I guess if you love horse-related sports, you can’t but be attracted to the sport that has charmed almost every aspiring horseman and woman.

But have you ever wondered what makes these long, arduous rides on horseback so appealing?

It is something that people ask me all the time, and I’m afraid it’s a question that I have never been able to answer well enough. It’s not that I myself am not convinced of the sport’s merits, as endurance riding is not something to be taken lightly — it requires meticulous and demanding preparation and dedication.

The thing I like about the sport is that it is infectious and can be a lot of fun. Every time a ride takes place, you can feel the buzz and the whole endurance site become a hub of activity. Everybody gets involved — the trainers, helpers, officials, medics. It’s like a community thing and something that you don’t really see in other sports.

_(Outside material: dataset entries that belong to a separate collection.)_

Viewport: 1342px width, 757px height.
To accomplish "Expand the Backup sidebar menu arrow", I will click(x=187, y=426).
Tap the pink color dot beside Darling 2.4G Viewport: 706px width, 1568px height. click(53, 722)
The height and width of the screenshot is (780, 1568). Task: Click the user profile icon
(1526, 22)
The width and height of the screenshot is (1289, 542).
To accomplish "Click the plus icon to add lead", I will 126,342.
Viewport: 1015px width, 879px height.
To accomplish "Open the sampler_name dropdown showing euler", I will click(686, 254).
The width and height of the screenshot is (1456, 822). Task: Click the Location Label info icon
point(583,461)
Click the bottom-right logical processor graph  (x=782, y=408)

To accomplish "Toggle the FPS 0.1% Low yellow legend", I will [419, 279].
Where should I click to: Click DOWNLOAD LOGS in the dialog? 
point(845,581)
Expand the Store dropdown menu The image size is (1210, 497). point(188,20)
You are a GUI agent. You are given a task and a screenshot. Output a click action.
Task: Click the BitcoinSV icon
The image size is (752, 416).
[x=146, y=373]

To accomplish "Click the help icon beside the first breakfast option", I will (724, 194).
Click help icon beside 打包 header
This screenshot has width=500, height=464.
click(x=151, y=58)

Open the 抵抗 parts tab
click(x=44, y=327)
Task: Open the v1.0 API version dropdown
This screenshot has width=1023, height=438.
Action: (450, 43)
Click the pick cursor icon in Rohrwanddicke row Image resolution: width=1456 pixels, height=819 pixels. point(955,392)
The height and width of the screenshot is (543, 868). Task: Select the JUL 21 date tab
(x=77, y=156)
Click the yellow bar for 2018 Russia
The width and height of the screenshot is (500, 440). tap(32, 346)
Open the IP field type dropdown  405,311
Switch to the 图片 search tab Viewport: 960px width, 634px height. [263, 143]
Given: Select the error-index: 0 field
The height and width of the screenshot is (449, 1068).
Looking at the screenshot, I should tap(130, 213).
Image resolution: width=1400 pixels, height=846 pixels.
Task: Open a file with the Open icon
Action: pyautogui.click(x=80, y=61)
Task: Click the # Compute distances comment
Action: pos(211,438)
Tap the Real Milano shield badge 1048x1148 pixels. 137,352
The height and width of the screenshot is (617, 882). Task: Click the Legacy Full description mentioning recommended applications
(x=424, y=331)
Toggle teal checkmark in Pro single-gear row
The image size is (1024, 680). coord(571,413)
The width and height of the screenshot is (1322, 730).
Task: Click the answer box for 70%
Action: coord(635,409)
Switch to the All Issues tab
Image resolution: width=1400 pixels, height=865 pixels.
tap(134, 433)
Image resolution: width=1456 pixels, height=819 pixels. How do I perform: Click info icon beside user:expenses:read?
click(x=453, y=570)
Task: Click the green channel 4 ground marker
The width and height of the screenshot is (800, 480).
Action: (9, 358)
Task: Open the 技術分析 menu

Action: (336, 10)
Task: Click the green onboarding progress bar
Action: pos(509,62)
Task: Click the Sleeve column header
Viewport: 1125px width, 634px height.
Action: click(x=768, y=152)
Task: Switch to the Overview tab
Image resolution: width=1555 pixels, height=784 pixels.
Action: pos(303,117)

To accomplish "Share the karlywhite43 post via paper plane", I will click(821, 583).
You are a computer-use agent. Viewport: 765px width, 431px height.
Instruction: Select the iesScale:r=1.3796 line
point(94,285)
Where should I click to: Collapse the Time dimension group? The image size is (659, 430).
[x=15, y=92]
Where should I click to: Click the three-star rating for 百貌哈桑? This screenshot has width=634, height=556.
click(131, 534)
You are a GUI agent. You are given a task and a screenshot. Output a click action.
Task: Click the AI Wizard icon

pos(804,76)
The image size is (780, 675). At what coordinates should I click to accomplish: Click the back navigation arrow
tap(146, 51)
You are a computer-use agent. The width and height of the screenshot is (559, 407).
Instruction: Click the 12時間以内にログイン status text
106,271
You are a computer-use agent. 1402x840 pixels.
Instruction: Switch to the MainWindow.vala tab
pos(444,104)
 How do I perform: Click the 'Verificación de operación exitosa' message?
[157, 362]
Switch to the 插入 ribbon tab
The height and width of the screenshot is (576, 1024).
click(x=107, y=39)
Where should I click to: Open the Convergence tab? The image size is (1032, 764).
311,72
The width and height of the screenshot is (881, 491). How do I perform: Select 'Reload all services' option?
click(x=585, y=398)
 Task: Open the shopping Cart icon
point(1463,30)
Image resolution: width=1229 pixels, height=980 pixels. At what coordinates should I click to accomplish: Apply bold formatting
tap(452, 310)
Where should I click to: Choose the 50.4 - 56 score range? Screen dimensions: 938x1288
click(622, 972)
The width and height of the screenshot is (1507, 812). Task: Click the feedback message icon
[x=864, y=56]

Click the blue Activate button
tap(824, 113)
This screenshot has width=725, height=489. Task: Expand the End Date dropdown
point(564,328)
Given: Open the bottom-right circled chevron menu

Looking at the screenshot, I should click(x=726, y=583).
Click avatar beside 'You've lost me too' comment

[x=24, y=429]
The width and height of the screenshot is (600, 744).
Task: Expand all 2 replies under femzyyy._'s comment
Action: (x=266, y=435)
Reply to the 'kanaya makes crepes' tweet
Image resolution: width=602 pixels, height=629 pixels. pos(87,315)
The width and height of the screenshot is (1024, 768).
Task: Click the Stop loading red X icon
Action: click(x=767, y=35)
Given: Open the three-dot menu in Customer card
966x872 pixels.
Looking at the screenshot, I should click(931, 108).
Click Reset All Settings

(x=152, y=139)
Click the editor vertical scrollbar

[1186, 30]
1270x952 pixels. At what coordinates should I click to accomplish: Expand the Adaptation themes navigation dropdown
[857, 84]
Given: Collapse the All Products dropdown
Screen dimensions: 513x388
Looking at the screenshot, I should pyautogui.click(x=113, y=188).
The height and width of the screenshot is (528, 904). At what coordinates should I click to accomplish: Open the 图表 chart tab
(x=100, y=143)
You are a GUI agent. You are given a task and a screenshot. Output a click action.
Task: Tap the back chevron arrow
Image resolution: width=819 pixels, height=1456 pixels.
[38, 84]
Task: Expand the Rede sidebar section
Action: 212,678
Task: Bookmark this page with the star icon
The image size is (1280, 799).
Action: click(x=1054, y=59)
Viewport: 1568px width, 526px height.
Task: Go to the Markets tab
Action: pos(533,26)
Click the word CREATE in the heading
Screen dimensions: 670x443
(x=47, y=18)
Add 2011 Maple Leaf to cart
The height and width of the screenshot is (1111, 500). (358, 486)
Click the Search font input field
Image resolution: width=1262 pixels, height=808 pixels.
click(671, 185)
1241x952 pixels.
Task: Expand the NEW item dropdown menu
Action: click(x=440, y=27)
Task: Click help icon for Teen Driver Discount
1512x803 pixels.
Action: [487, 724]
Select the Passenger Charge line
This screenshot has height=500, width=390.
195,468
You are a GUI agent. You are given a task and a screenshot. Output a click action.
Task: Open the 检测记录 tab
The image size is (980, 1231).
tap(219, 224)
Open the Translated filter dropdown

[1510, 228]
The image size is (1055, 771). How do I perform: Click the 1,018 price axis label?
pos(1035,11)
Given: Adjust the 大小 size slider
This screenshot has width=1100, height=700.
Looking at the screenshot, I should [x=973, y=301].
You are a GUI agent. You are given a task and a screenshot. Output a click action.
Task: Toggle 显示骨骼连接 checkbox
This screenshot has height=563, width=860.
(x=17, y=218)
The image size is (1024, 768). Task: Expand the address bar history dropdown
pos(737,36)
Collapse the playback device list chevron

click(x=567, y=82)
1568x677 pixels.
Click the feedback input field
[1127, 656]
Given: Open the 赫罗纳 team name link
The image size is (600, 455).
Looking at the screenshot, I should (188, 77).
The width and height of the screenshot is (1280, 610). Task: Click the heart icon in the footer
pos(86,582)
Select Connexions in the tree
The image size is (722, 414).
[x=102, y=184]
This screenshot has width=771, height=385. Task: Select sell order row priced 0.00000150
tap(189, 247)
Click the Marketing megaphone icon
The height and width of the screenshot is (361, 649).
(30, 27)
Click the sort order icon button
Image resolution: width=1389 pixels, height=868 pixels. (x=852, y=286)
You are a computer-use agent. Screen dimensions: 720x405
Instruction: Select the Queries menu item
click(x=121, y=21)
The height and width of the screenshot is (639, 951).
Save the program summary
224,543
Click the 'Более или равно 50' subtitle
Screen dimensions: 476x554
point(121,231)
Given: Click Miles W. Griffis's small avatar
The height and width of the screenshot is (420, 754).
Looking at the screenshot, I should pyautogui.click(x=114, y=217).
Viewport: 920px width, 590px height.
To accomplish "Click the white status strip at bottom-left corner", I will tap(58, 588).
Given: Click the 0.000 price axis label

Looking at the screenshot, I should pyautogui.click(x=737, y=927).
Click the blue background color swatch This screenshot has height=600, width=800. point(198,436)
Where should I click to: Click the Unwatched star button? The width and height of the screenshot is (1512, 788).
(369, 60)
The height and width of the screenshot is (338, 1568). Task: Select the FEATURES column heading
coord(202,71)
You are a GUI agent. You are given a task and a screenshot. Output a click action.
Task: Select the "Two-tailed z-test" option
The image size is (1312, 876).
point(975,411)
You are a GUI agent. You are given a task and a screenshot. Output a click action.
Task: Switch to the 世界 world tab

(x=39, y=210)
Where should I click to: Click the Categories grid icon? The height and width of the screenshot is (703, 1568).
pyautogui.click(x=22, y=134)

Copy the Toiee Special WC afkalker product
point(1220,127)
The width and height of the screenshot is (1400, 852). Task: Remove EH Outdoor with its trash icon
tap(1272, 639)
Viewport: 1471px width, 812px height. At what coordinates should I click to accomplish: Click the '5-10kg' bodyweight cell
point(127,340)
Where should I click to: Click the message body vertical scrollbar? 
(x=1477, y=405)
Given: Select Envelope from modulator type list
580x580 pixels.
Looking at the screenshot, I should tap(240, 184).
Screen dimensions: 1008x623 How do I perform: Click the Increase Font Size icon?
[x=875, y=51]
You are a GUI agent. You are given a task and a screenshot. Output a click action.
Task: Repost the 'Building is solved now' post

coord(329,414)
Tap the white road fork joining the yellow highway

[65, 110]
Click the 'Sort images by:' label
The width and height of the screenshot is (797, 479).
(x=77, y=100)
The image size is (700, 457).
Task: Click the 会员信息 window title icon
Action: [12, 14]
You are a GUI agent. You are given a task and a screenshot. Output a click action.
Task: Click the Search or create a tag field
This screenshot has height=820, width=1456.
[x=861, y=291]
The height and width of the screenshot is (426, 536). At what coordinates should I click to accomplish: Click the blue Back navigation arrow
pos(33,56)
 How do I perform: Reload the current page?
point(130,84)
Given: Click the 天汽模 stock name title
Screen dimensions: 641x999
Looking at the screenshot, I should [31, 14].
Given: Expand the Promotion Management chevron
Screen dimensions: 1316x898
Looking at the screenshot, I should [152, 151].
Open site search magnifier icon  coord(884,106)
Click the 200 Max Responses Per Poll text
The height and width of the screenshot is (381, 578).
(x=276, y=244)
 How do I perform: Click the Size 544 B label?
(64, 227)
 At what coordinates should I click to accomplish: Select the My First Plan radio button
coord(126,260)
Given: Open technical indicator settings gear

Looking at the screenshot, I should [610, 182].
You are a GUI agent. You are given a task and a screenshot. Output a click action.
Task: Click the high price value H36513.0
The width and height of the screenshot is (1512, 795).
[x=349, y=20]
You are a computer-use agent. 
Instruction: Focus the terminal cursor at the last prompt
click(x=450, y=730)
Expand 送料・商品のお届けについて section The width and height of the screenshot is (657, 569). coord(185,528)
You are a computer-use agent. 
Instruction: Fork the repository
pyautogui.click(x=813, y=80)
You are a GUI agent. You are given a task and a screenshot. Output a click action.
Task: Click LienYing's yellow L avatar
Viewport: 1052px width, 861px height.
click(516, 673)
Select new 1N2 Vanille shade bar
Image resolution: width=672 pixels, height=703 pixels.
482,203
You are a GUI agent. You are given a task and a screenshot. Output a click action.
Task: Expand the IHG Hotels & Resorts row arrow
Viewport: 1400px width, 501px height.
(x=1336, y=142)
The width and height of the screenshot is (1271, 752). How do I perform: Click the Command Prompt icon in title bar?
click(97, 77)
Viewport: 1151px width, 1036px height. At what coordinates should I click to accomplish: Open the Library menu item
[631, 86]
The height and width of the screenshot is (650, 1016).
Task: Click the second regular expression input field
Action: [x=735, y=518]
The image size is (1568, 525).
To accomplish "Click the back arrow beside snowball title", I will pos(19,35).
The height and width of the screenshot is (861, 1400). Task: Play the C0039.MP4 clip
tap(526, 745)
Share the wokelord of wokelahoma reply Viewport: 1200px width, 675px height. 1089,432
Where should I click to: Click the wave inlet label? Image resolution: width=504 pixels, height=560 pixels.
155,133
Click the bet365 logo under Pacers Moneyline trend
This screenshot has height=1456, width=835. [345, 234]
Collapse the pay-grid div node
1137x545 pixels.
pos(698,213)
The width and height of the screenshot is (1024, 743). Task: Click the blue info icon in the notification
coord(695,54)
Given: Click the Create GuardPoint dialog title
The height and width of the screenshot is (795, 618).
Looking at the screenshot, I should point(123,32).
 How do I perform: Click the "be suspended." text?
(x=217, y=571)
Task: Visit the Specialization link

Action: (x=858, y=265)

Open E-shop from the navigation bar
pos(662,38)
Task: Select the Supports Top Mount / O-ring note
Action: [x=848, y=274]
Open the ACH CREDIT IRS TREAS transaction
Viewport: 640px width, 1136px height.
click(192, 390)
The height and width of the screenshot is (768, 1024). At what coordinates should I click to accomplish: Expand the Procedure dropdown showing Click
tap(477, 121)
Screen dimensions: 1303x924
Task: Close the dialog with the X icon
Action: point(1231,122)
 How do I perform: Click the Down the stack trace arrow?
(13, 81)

The emotions that flow from one individual to another are quite amazing.

I remember going to one of my first endurance events back in the 1990s, which took place in the charming county town of Wicklow in Ireland. It was truly an amazing experience and helped solidify my fondness for the sport. The course took the competitors through the historic Wicklow Hills, which are steeped in 2,000 years of myth, legend and stories that have been passed on from generation to generation.

I remember buying an album the next day by Christy Moore, one of contemporary Irish music’s best singer-songwriters, called Ride On that featured a delightful song titled Among the Wicklow Hills.

I can go on and on when it comes to music, but for the moment let’s get back to back to endurance. Once the ride began in the early hours of the morning, hundreds of locals took a special interest in the event that was being held in their city. Many people had positioned themselves along the route to cheer the riders on their long journey — it was an amazing experience to see the enthusiasm and excitement all around me.

It reminded me of something that Emil Zatopek, the great Czech runner and winner of four Olympic gold medals, once said about the marathon: “We are different, in essence, from other men. If you want to win something, run the 100 metres. If you want to experience something, run a marathon.”

The same could be said of the sport of endurance.